Lições de sábado 192

Tudo que fazemos está interligado de algum modo. Seja porque pensamos ao mesmo tempo nas mesmas coisas, ou dizemos coisas parecidas, ou escrevemos poemas que "conversam" entre si. As coincidências querem dizer que seguimos uma linha do tempo, um fio condutor, uma sequência que nos coloca na trajetória de outras pessoas. Os "acasos objetivos" de Breton explicam por que estamos num lugar e não em outro para encontrar quem devemos conhecer. E ao mesmo tempo nos livrar daquilo que não devemos padecer. Ninguém tem mais sorte do que outros. Todos estão no mesmo plano de igualdade, embora não seja aparente. Por isso a inveja é uma perda de tempo. Cada um está onde deve estar, e não em outro lugar onde desejaria. A escolha faz parte disso, mesmo as inconscientes. Temos uma missão a cumprir no meio desses acasos, coincidências e encontros gratuitos. Nada acontece por acaso. E mesmo os acasos objetivos têm um motivo. E não devemos lamentar o que não aconteceu. Pode estar sendo protegido de algo pior. Quando algo não dá certo, não devemos lastimar. Melhor antes que depois. Depois pode ser muito mais complicado desfazer. Recomeçar do zero, às vezes, é a melhor opção.
14/02/2015 - 17h58


domingo, 8 de fevereiro de 2015

Lições de sábado 191

Na vida, temos muitos amores. Ainda bem que podemos amar tantas pessoas. Encontrá-las é o que basta para começar a amá-las. Algumas surgem de surpresa, sem que esperemos conhecê-las. Outras já estão ali, sem que percebamos. Mas toda vez que conhecemos alguém importante, há um sinal para que prestemos atenção. Às vezes, é uma palavra, outras, é um gesto. Mas não deixamos de amá-las se não as vemos, porque continuam presentes em nós, como se as víssemos todos os dias. Algumas não vemos por muito tempo. E ao reencontrá-las é como se tivéssemos nos visto na véspera. E há outras em que nos vemos todos os dias por algum tempo. Depois elas se vão. Mas aquele período ficará gravado como um capítulo em nossas vidas. Inapagável. Há os que vêm e ficam, há os que vêm e se vão. Nada dura para sempre. Mas os amigos que ficam por mais tempo são os que temos o prazer de desfrutar de modo permanente. "Nada é mais extremo que a permanência", escrevi num poema. E nada se compara ao tempo que passamos com nosso amigo. Sobre isso já tinha lido em "O Profeta", de Khalil Gibran, sobre a Amizade.
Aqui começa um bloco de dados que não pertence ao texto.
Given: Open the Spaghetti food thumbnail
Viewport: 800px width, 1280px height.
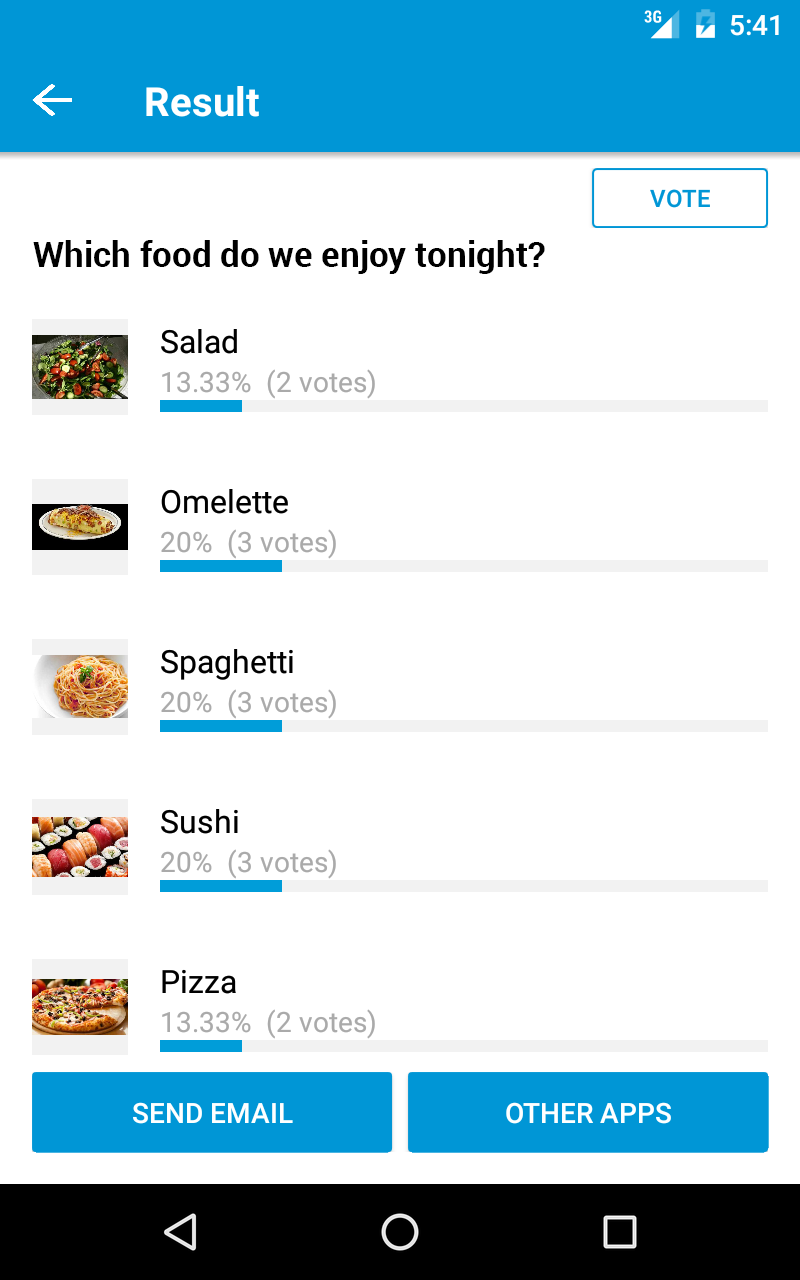Looking at the screenshot, I should click(x=80, y=687).
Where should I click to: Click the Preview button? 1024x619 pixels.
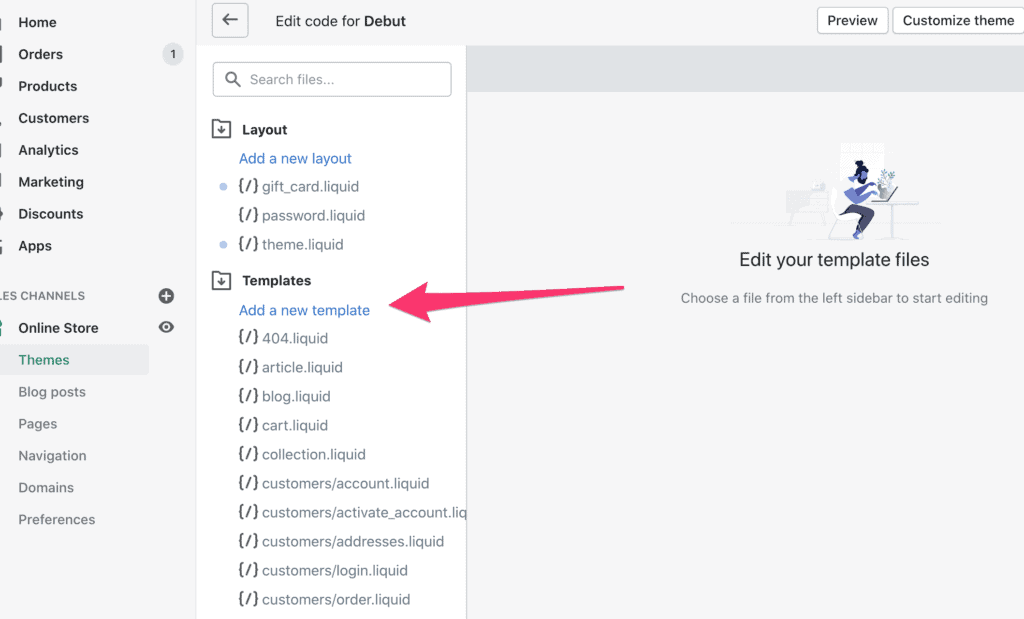[852, 20]
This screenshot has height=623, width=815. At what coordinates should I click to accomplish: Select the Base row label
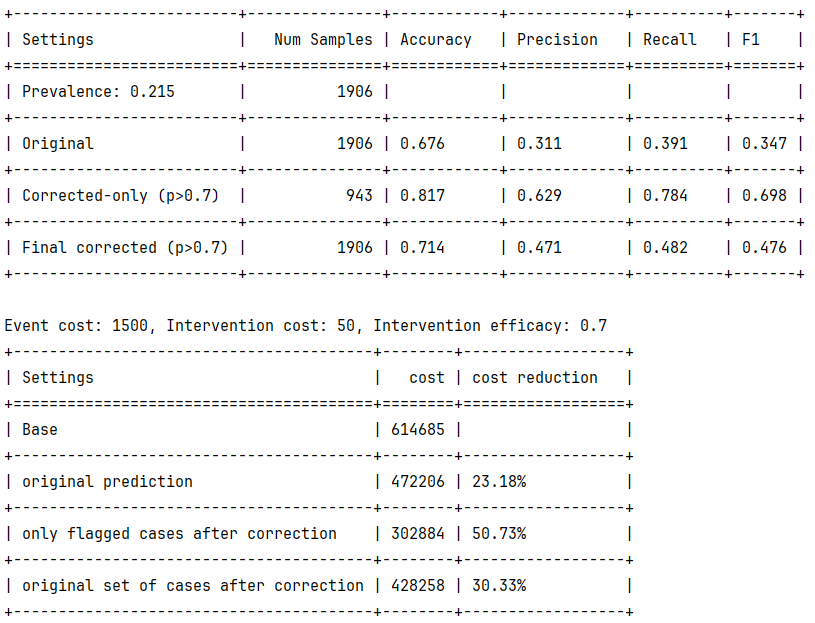tap(40, 430)

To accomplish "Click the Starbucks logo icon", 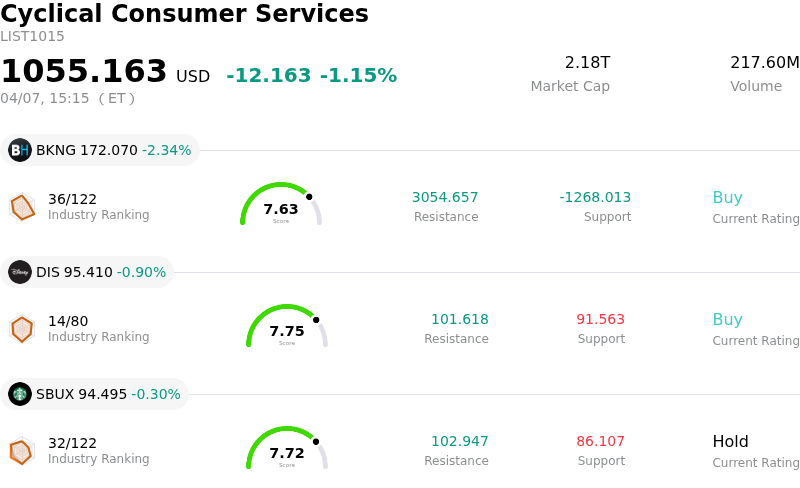I will click(x=20, y=394).
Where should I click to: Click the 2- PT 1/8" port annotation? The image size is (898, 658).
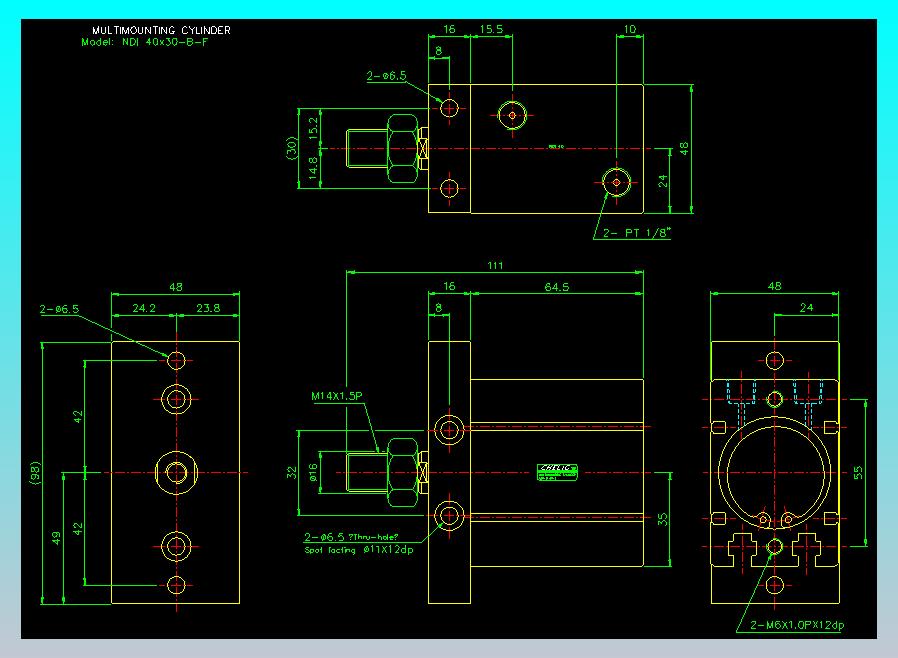coord(637,233)
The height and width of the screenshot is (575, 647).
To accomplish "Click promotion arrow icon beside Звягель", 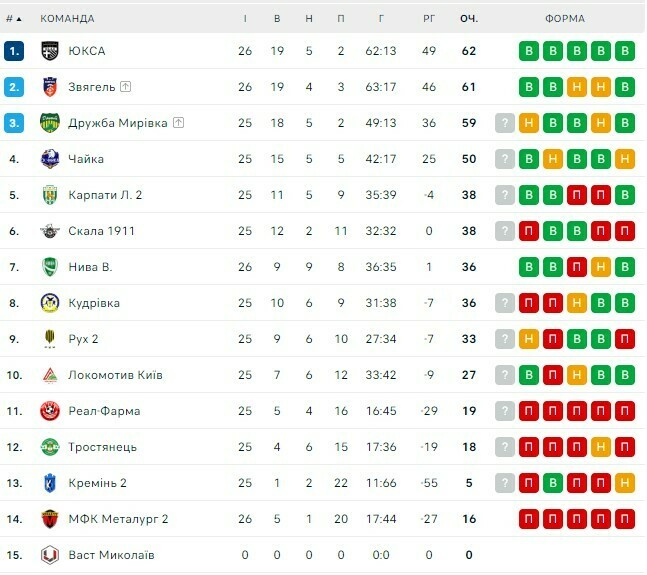I will pyautogui.click(x=125, y=87).
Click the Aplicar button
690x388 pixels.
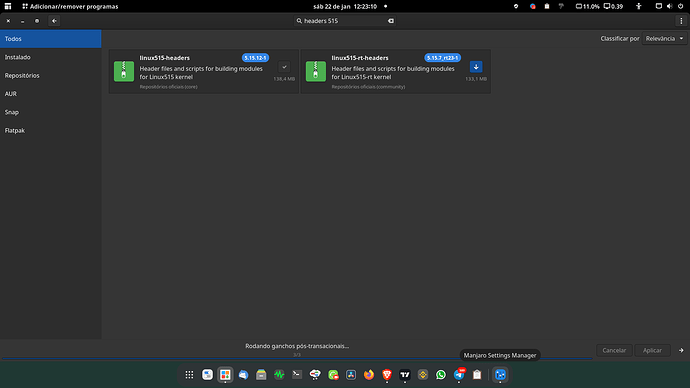(652, 350)
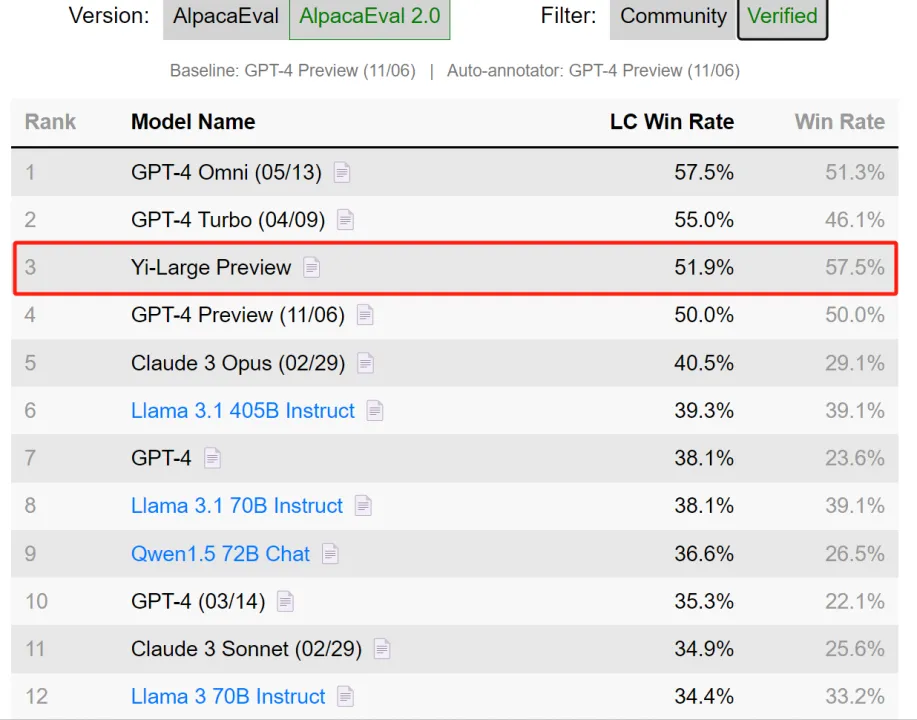Click document icon next to Claude 3 Opus
Screen dimensions: 917x720
pos(366,363)
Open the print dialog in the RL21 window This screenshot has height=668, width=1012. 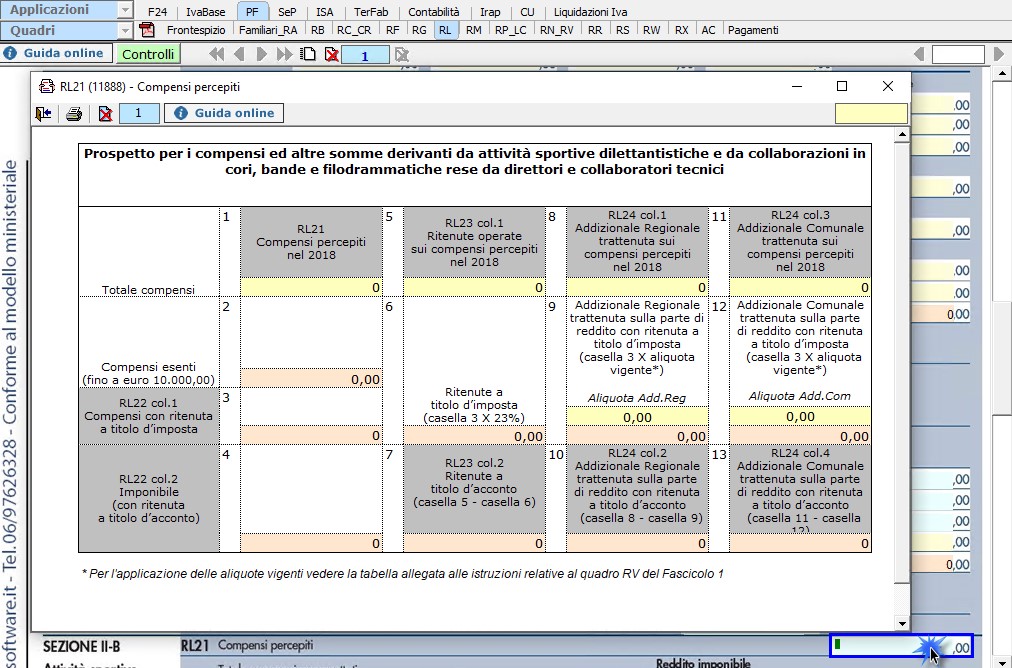[x=72, y=113]
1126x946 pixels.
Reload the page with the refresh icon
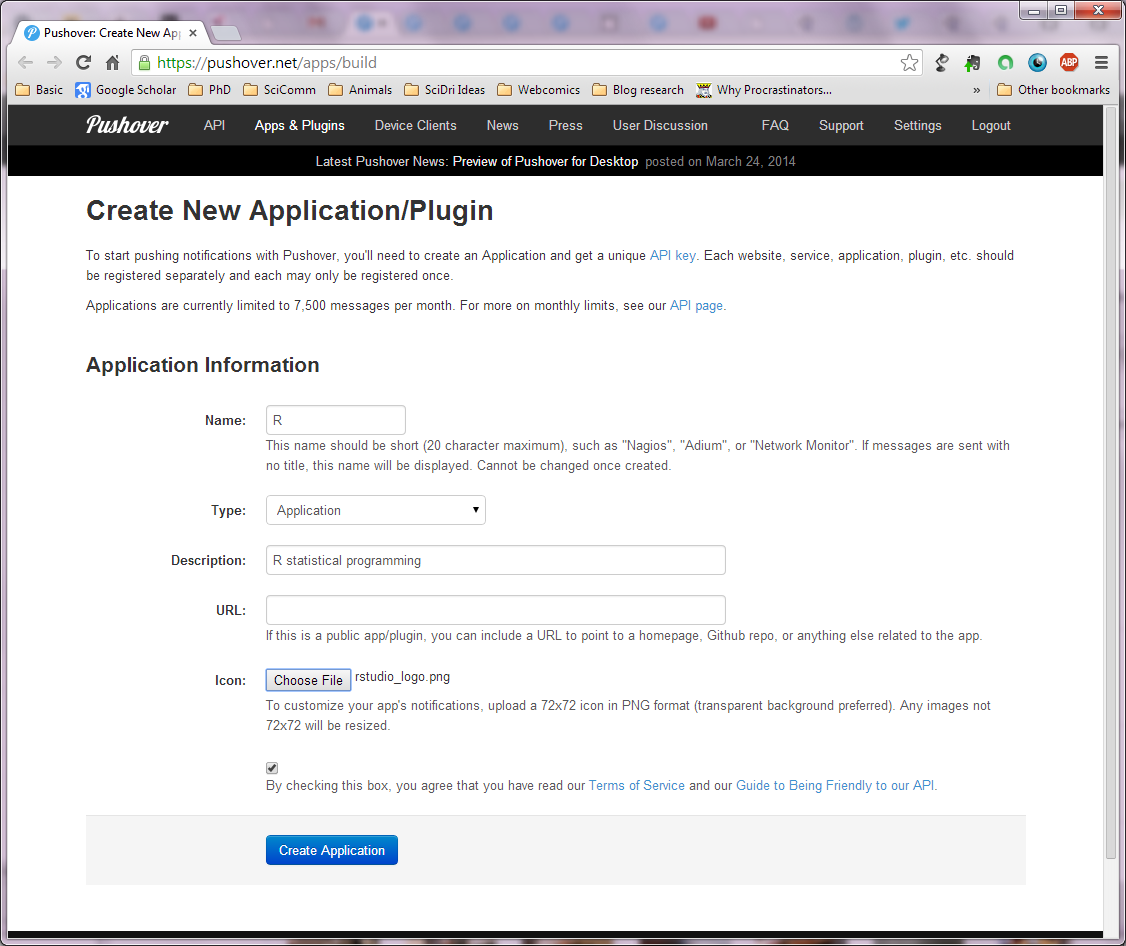(84, 62)
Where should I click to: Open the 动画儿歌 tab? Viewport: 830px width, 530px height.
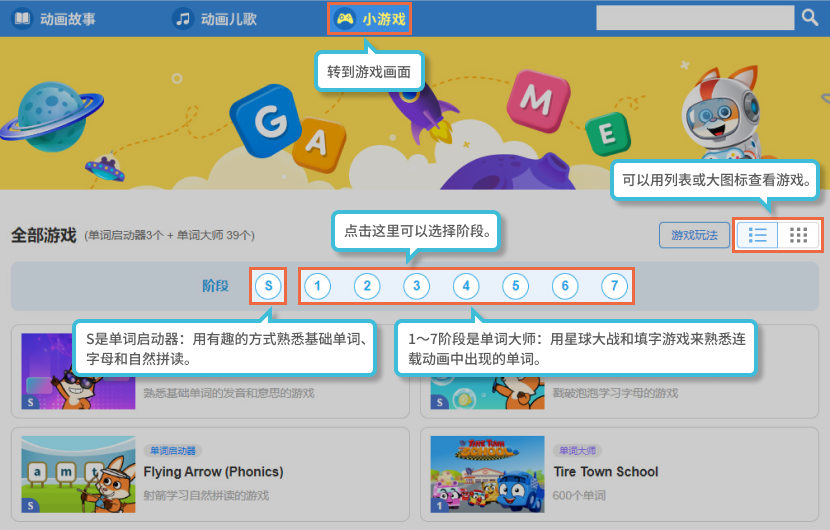point(218,18)
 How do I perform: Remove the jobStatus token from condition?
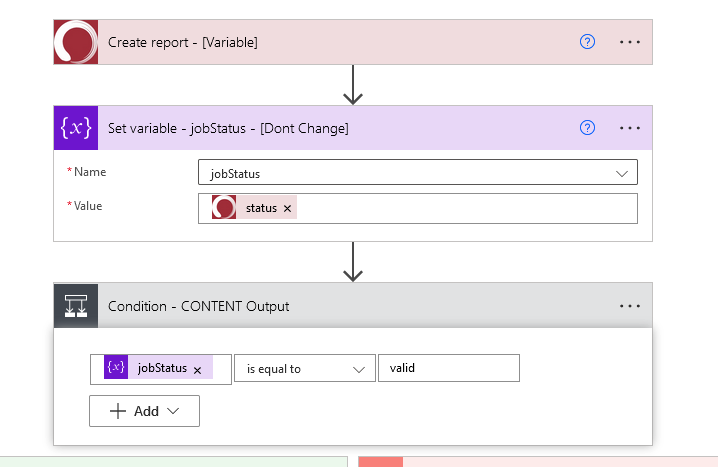(x=197, y=369)
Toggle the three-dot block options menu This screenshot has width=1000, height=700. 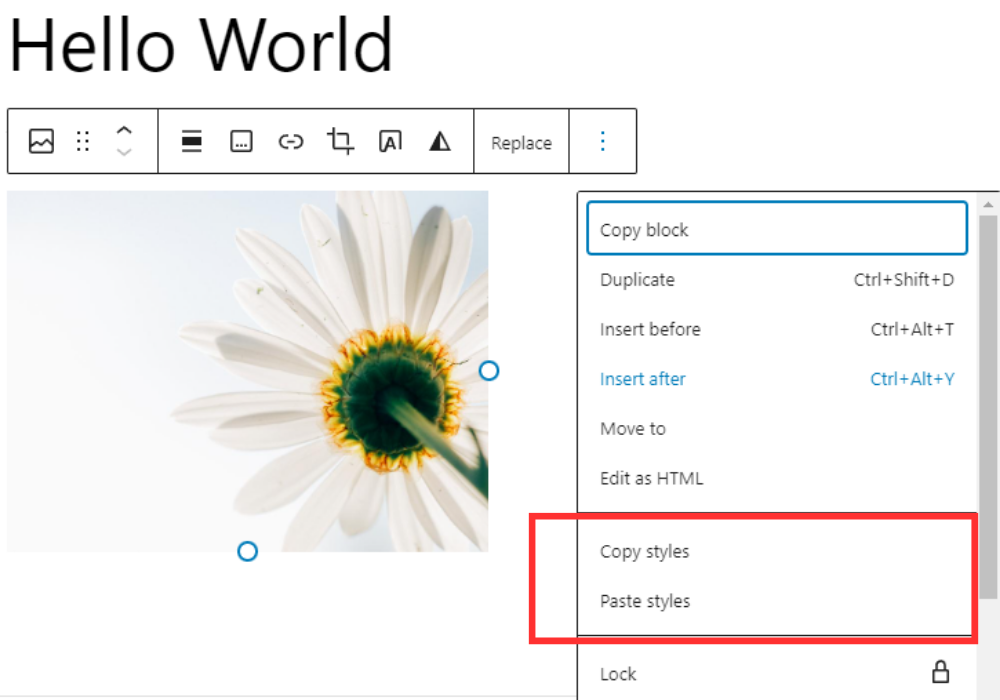602,141
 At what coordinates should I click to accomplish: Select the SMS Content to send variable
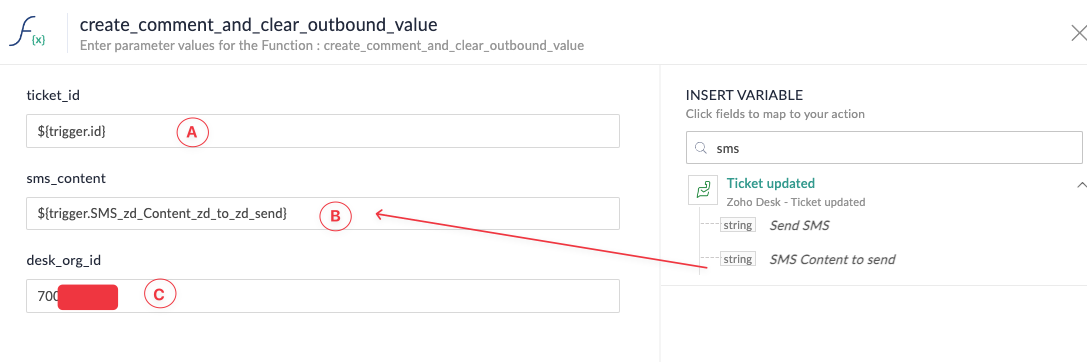pos(832,259)
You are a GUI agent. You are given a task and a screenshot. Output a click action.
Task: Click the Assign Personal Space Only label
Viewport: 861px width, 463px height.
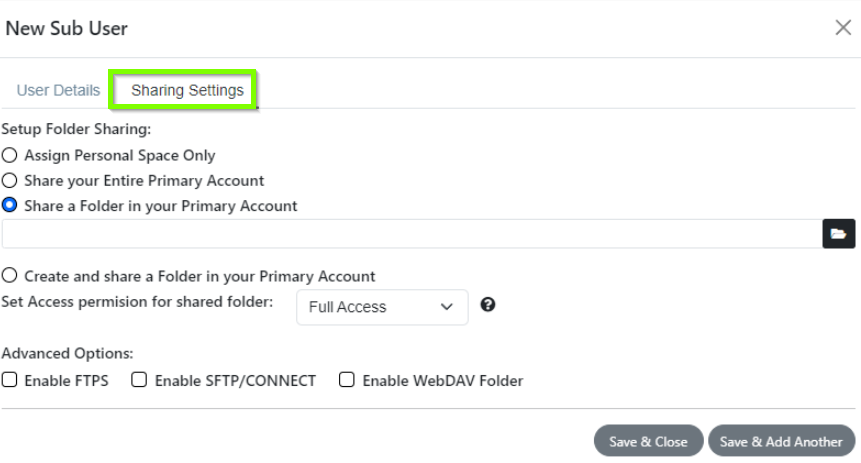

Sempre lembro das imagens que invocou para explicar a amizade. "Quando vos separais de vosso amigo, não vos aflijais. Pois o que vós amais nele pode tornar-se mais claro na sua ausência, como para o alpinista a montanha aparece mais clara, quando vista da planície". Amigos vêm e vão. Podemos conhecer mais pessoas, fazer mais amigos, mas aqueles que temos mais perto de nós nunca se afastarão.